* **Problem description**: Reproduce all of the records exactly.

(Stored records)
——

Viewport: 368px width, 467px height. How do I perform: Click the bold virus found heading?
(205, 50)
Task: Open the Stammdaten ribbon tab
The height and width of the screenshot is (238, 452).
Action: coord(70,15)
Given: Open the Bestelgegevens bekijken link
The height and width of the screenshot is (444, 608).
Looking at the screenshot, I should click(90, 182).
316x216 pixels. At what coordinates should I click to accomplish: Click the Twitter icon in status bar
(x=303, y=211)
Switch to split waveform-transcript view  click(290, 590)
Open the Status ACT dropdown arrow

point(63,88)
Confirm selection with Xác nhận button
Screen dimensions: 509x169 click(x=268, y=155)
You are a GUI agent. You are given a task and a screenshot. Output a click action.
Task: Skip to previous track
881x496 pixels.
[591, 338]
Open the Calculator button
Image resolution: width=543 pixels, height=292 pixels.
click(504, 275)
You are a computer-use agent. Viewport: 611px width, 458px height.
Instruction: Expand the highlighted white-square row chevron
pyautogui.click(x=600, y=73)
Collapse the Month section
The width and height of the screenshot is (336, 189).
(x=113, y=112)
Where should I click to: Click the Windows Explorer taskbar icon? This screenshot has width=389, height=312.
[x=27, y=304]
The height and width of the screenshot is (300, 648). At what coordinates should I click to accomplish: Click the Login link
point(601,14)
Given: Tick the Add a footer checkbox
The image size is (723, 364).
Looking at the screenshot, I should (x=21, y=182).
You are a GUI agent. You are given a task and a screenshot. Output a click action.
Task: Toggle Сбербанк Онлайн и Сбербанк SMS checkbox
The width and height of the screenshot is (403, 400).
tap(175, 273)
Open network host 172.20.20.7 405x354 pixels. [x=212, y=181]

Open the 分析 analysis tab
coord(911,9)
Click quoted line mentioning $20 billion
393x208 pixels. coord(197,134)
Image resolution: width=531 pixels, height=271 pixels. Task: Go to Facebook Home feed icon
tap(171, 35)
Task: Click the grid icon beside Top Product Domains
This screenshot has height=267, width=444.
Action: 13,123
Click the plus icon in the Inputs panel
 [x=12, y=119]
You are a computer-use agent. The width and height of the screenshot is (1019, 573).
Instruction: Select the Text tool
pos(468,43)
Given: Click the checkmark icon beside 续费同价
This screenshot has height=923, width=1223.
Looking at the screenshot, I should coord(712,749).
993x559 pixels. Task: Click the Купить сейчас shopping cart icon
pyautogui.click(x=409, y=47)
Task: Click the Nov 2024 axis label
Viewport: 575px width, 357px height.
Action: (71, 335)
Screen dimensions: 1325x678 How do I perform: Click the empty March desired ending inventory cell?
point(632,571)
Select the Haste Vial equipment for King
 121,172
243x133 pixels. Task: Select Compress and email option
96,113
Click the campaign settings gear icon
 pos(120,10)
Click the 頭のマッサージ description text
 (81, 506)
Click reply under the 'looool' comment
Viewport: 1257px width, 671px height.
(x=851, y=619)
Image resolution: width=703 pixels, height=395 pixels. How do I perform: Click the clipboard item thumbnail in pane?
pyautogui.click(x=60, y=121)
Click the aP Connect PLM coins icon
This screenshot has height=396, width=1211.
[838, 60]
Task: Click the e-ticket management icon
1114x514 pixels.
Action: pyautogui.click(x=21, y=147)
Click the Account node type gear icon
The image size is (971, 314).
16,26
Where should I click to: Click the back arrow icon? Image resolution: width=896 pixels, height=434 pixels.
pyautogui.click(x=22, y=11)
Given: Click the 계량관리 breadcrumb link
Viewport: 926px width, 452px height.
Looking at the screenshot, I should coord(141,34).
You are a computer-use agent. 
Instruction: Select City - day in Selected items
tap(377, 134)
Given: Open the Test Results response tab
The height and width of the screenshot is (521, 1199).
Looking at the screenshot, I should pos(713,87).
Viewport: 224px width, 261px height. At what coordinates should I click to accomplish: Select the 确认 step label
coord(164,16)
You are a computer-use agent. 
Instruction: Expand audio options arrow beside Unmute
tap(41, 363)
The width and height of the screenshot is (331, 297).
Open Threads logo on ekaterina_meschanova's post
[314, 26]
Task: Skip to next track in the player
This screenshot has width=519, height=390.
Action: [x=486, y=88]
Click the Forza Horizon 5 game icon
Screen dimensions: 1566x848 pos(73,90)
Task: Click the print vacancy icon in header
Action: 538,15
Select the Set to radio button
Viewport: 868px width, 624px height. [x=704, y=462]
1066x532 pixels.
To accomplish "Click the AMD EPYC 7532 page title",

——

* **Reply to the exercise**:
Viewport: 368px width, 467px height. How do I perform: Click the bold virus found heading?
(205, 50)
Task: Open the Stammdaten ribbon tab
The height and width of the screenshot is (238, 452).
Action: coord(70,15)
Given: Open the Bestelgegevens bekijken link
The height and width of the screenshot is (444, 608).
Looking at the screenshot, I should click(90, 182).
316x216 pixels. At what coordinates should I click to accomplish: Click the Twitter icon in status bar
(x=303, y=211)
Switch to split waveform-transcript view  click(290, 590)
Open the Status ACT dropdown arrow

point(63,88)
Confirm selection with Xác nhận button
Screen dimensions: 509x169 click(x=268, y=155)
You are a GUI agent. You are given a task and a screenshot. Output a click action.
Task: Skip to previous track
881x496 pixels.
[591, 338]
Open the Calculator button
Image resolution: width=543 pixels, height=292 pixels.
click(504, 275)
You are a computer-use agent. Viewport: 611px width, 458px height.
Instruction: Expand the highlighted white-square row chevron
pyautogui.click(x=600, y=73)
Collapse the Month section
The width and height of the screenshot is (336, 189).
(x=113, y=112)
Where should I click to: Click the Windows Explorer taskbar icon? This screenshot has width=389, height=312.
[x=27, y=304]
The height and width of the screenshot is (300, 648). At what coordinates should I click to accomplish: Click the Login link
point(601,14)
Given: Tick the Add a footer checkbox
The image size is (723, 364).
Looking at the screenshot, I should (x=21, y=182).
You are a GUI agent. You are given a task and a screenshot. Output a click action.
Task: Toggle Сбербанк Онлайн и Сбербанк SMS checkbox
The width and height of the screenshot is (403, 400).
tap(175, 273)
Open network host 172.20.20.7 405x354 pixels. [x=212, y=181]

Open the 分析 analysis tab
coord(911,9)
Click quoted line mentioning $20 billion
393x208 pixels. coord(197,134)
Image resolution: width=531 pixels, height=271 pixels. Task: Go to Facebook Home feed icon
tap(171, 35)
Task: Click the grid icon beside Top Product Domains
This screenshot has height=267, width=444.
Action: 13,123
Click the plus icon in the Inputs panel
 [x=12, y=119]
You are a computer-use agent. The width and height of the screenshot is (1019, 573).
Instruction: Select the Text tool
pos(468,43)
Given: Click the checkmark icon beside 续费同价
This screenshot has height=923, width=1223.
Looking at the screenshot, I should coord(712,749).
993x559 pixels. Task: Click the Купить сейчас shopping cart icon
pyautogui.click(x=409, y=47)
Task: Click the Nov 2024 axis label
Viewport: 575px width, 357px height.
Action: (71, 335)
Screen dimensions: 1325x678 How do I perform: Click the empty March desired ending inventory cell?
point(632,571)
Select the Haste Vial equipment for King
 121,172
243x133 pixels. Task: Select Compress and email option
96,113
Click the campaign settings gear icon
 pos(120,10)
Click the 頭のマッサージ description text
 (81, 506)
Click reply under the 'looool' comment
Viewport: 1257px width, 671px height.
(x=851, y=619)
Image resolution: width=703 pixels, height=395 pixels. How do I perform: Click the clipboard item thumbnail in pane?
pyautogui.click(x=60, y=121)
Click the aP Connect PLM coins icon
This screenshot has height=396, width=1211.
[838, 60]
Task: Click the e-ticket management icon
1114x514 pixels.
Action: pyautogui.click(x=21, y=147)
Click the Account node type gear icon
The image size is (971, 314).
16,26
Where should I click to: Click the back arrow icon? Image resolution: width=896 pixels, height=434 pixels.
pyautogui.click(x=22, y=11)
Given: Click the 계량관리 breadcrumb link
Viewport: 926px width, 452px height.
Looking at the screenshot, I should coord(141,34).
You are a computer-use agent. 
Instruction: Select City - day in Selected items
tap(377, 134)
Given: Open the Test Results response tab
The height and width of the screenshot is (521, 1199).
Looking at the screenshot, I should pos(713,87).
Viewport: 224px width, 261px height. At what coordinates should I click to accomplish: Select the 确认 step label
coord(164,16)
You are a computer-use agent. 
Instruction: Expand audio options arrow beside Unmute
tap(41, 363)
The width and height of the screenshot is (331, 297).
Open Threads logo on ekaterina_meschanova's post
[314, 26]
Task: Skip to next track in the player
This screenshot has width=519, height=390.
Action: [x=486, y=88]
Click the Forza Horizon 5 game icon
Screen dimensions: 1566x848 pos(73,90)
Task: Click the print vacancy icon in header
Action: 538,15
Select the Set to radio button
Viewport: 868px width, 624px height. [x=704, y=462]
1066x532 pixels.
To accomplish "Click the AMD EPYC 7532 page title",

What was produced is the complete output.